[start of Stored data]

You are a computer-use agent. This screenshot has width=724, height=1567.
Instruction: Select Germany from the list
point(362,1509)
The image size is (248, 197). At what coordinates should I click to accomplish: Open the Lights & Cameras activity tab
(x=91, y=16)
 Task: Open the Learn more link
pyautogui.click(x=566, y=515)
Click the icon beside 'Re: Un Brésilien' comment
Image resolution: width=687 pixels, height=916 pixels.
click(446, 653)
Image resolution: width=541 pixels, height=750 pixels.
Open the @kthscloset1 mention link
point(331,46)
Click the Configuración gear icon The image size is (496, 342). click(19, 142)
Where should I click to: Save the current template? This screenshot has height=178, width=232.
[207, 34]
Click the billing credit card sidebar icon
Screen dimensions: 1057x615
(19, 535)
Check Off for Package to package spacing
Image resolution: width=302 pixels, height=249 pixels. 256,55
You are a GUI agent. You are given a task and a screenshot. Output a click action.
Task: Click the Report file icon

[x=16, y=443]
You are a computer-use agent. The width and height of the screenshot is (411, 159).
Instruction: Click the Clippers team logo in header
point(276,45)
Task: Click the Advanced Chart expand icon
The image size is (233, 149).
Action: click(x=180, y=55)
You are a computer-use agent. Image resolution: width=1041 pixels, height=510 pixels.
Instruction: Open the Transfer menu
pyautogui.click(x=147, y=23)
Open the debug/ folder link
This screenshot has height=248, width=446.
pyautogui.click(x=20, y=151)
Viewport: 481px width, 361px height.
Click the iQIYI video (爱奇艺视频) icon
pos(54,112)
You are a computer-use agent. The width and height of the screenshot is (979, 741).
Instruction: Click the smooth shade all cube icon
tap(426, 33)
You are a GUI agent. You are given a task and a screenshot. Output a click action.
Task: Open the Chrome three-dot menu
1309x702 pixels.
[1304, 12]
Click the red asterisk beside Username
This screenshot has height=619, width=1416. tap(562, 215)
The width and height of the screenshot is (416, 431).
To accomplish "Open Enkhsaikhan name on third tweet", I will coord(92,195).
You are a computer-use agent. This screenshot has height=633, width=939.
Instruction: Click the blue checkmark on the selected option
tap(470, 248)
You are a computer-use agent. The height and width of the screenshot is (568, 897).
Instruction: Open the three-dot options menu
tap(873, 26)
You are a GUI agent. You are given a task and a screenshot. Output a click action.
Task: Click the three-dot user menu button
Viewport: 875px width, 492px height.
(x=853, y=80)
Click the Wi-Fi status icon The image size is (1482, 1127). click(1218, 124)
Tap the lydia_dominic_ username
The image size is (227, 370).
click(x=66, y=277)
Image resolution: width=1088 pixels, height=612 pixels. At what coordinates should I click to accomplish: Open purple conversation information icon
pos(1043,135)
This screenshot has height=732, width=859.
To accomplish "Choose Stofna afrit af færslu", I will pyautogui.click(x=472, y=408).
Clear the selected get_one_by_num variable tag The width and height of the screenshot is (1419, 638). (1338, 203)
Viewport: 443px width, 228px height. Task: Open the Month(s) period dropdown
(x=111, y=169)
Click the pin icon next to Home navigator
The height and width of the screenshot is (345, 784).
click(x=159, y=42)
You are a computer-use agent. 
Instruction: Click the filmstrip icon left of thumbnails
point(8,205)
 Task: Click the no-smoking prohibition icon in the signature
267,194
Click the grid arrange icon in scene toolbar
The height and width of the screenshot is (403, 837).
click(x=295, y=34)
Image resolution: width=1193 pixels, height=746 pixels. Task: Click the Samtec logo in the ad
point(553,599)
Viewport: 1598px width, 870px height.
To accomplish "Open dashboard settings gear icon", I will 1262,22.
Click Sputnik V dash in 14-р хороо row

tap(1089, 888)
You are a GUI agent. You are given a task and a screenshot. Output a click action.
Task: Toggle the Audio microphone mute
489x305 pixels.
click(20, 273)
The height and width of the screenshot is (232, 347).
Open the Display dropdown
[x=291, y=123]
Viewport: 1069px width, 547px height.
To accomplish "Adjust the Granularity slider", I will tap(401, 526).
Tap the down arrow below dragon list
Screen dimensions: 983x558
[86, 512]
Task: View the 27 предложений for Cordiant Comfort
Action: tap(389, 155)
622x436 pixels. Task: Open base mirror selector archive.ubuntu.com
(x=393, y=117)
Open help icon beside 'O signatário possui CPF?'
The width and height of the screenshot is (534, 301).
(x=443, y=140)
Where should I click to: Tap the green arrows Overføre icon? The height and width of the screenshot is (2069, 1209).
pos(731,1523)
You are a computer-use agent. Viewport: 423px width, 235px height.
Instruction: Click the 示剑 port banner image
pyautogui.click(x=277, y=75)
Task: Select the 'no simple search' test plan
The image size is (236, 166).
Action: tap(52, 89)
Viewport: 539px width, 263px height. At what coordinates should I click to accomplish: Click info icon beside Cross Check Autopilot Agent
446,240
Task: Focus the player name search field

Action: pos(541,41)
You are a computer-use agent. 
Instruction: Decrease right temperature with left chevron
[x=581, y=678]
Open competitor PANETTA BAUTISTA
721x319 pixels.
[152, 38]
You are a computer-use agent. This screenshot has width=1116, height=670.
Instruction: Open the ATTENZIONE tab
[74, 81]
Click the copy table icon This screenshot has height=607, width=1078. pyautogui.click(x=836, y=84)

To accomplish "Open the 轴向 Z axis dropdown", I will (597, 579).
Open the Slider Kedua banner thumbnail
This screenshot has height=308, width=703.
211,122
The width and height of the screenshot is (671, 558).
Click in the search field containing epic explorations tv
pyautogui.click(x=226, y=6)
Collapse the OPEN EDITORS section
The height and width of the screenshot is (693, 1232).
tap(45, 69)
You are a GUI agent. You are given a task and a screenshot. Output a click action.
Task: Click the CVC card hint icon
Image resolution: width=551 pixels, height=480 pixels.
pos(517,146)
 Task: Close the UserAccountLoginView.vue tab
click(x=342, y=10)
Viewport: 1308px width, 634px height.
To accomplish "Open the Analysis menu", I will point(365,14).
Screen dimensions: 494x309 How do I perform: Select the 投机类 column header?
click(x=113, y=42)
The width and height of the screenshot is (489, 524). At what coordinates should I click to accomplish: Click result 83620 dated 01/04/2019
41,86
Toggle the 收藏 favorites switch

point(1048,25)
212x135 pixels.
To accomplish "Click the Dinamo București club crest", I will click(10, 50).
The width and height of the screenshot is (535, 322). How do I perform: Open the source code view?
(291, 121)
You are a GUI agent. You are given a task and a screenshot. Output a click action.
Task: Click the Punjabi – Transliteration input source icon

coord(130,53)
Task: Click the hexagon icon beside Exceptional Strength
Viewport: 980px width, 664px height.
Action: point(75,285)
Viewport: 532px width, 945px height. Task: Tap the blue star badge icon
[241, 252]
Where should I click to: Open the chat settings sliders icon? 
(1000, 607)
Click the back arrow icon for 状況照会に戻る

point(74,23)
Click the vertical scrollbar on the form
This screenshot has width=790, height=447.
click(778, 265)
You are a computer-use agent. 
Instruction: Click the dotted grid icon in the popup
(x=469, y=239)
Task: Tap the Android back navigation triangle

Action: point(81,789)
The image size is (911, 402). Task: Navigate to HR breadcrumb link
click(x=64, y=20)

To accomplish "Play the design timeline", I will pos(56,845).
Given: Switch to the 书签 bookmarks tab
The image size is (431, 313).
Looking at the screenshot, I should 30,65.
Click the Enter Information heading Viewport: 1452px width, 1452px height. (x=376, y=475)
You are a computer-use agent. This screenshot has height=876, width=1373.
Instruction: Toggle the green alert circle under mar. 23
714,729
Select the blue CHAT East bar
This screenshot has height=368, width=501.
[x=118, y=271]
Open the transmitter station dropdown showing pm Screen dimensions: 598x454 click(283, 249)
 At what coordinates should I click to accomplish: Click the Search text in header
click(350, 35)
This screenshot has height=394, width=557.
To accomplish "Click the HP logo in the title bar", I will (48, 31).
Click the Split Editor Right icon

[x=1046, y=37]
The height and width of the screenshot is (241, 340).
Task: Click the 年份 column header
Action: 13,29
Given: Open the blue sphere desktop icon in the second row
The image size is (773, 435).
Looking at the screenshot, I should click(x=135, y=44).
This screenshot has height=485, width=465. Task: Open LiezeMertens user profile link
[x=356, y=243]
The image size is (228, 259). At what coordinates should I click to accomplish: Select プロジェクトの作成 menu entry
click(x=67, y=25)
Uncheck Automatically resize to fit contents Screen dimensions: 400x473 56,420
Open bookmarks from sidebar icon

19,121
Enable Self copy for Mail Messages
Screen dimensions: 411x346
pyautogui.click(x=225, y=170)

[end of Stored data]

Rewrite the entries as a JSON list of strings, one string per line with blank lines omitted, starting at the line that contains "You are a computer-use agent. Viewport: 423px" and ending at the line that contains "Action: pos(541,41)".

[
  "You are a computer-use agent. Viewport: 423px width, 235px height.",
  "Instruction: Click the 示剑 port banner image",
  "pyautogui.click(x=277, y=75)",
  "Task: Select the 'no simple search' test plan",
  "The image size is (236, 166).",
  "Action: tap(52, 89)",
  "Viewport: 539px width, 263px height. At what coordinates should I click to accomplish: Click info icon beside Cross Check Autopilot Agent",
  "446,240",
  "Task: Focus the player name search field",
  "Action: pos(541,41)"
]